Welles went on to exclaim that he usually always hated character actor Victor Moore -- “a professional Irishman” -- and never especially liked character actress Beulah Bondi, but that in this extraordinary movie they were both absolutely wonderful, and he would credit director-writer McCarey (1898-1969) for their brilliant turns here.

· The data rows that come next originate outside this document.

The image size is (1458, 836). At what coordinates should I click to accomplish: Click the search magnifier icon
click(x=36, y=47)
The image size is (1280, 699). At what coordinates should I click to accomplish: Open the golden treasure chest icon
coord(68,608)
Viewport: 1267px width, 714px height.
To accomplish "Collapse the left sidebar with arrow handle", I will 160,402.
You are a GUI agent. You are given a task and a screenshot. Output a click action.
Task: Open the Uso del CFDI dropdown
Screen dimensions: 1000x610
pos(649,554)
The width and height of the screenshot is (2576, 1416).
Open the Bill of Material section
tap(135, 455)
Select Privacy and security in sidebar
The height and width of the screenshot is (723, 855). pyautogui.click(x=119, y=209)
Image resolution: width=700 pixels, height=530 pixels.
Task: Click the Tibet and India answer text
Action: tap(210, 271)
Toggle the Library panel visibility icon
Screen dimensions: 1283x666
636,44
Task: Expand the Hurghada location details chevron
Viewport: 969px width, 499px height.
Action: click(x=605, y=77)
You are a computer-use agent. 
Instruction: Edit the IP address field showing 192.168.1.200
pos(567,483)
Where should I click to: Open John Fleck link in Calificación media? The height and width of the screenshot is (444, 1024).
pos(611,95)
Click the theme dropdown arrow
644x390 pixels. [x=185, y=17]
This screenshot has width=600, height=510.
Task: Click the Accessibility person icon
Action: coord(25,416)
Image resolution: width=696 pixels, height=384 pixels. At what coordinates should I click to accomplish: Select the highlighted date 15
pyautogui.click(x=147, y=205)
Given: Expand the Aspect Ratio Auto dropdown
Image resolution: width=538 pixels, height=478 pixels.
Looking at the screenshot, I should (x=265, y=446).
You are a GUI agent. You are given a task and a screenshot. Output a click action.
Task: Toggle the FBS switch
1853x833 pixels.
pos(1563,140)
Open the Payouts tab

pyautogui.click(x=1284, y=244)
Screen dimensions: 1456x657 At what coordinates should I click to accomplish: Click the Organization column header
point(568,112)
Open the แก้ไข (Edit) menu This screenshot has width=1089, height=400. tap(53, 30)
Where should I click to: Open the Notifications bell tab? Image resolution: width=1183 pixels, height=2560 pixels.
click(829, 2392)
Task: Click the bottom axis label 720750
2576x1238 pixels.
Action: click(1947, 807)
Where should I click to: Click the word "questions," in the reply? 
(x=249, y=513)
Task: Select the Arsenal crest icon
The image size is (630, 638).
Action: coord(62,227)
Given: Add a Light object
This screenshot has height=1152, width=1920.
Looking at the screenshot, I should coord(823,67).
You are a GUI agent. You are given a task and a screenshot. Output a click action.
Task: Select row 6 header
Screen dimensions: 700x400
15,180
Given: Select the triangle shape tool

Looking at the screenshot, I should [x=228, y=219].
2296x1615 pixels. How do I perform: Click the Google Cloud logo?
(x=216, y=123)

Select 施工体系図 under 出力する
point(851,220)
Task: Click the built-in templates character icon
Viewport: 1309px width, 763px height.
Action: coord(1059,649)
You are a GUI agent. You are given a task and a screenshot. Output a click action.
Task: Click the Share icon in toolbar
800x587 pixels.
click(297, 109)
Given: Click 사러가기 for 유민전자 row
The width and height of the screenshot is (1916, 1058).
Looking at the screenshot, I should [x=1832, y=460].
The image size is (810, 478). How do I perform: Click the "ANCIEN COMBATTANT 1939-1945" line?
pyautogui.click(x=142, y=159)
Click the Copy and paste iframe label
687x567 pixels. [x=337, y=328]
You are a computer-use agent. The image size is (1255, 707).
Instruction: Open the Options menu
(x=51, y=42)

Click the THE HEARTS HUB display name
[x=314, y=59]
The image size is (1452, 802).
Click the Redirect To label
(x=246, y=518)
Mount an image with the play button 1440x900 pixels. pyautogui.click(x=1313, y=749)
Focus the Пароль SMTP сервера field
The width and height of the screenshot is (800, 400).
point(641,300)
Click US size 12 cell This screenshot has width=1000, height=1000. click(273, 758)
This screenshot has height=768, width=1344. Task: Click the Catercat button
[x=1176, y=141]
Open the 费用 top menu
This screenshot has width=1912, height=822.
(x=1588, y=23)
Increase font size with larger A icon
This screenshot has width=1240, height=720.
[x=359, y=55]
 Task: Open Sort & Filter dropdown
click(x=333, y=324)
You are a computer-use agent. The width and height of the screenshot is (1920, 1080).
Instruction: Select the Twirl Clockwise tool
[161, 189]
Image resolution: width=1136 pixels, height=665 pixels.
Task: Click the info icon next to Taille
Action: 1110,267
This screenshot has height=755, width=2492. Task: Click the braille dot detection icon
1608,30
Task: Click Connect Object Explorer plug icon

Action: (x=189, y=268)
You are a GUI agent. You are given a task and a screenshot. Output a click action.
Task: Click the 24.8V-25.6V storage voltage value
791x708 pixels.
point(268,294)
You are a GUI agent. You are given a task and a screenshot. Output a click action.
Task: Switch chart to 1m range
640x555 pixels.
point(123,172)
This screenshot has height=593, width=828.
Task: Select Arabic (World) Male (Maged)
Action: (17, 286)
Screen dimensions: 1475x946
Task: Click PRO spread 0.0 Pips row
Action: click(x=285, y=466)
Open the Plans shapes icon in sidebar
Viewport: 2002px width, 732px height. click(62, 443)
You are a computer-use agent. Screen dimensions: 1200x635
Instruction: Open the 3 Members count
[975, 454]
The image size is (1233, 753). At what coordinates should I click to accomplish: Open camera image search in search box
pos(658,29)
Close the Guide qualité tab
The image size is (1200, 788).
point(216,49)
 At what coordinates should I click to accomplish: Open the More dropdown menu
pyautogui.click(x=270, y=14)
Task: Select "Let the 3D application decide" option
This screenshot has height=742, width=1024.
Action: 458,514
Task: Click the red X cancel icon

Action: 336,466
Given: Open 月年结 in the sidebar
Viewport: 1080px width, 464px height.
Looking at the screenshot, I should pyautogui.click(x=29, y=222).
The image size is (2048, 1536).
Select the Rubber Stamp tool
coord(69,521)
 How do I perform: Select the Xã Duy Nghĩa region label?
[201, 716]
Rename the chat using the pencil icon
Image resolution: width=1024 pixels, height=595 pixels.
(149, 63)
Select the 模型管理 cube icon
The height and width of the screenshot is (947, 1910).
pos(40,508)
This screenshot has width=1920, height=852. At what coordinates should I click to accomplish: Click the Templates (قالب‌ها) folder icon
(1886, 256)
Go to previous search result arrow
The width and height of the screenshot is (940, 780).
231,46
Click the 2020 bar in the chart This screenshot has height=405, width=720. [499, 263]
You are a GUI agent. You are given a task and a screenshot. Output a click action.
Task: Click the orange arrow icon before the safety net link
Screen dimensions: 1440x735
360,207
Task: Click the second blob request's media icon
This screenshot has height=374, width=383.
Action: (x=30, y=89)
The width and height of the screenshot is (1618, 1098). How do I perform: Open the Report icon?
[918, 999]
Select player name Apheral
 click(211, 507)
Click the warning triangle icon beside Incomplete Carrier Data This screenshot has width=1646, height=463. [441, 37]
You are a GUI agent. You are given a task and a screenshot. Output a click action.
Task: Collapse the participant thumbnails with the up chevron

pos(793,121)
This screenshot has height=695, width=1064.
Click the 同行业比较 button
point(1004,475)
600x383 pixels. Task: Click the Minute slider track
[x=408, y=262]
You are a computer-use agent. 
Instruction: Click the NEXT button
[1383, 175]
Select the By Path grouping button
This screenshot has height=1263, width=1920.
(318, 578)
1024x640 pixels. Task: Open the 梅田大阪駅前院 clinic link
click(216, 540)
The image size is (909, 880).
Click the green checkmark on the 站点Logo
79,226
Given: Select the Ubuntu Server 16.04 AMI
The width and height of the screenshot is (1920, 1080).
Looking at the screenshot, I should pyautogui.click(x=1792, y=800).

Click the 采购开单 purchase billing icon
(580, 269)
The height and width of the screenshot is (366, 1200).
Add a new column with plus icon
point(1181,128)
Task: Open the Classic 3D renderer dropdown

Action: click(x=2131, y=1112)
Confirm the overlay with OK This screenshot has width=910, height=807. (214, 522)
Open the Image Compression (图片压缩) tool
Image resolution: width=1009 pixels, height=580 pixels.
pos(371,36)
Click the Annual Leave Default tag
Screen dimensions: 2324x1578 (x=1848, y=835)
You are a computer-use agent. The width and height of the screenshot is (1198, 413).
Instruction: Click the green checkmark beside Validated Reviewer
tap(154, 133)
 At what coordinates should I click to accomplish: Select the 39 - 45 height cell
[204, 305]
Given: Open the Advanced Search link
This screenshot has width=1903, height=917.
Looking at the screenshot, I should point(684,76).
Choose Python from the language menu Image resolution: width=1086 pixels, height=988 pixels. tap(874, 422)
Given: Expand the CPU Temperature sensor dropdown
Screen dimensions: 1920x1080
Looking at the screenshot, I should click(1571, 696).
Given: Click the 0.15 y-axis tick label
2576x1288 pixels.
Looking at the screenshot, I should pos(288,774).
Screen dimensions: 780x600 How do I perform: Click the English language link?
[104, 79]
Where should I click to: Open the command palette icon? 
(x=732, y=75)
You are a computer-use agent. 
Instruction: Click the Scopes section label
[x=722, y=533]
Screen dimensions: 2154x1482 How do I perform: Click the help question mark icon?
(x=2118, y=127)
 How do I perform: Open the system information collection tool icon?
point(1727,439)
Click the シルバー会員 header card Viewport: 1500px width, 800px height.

Indeed, McCarey was famous for drawing out fresh, seemingly improvised, always surprising and unusual characterizations from his actors. The very same release year as this lovely, heartbreaking film, which, as Orson also noted, “Nobody ever saw!”, McCarey scored a huge critical and popular hit with perhaps the definitive screwball romantic comedy The Awful Truth (starring Irene Dunne at her scintillating best and Cary Grant in his first real Cary Grant performance) and the Oscars voted McCarey best director for his work on it. Accepting the award, Leo thanked the Academy members, then added, “But you gave it to me for the wrong picture.”
The idea for Make Way for Tomorrow sprang from McCarey’s reaction to the death of his father. “We were real good friends,” Leo told me. “I admired him so much.” The scripts for both Make Way for Tomorrow and The Awful Truth were written by McCarey with Viña Delmar, whose Cosmopolitan short story about old people first prompted the director to contact her. “Old age is a subject audiences hate,” Welles used to give as one reason why this very special, guileless, and uncompromising film was never popular. But it perfectly exemplifies the comment Jean Renoir once made about Leo: “McCarey understands people,” he said, then added, “perhaps better than anyone else in Hollywood.” See this movie with folks you care about (and have plenty of Kleenex available).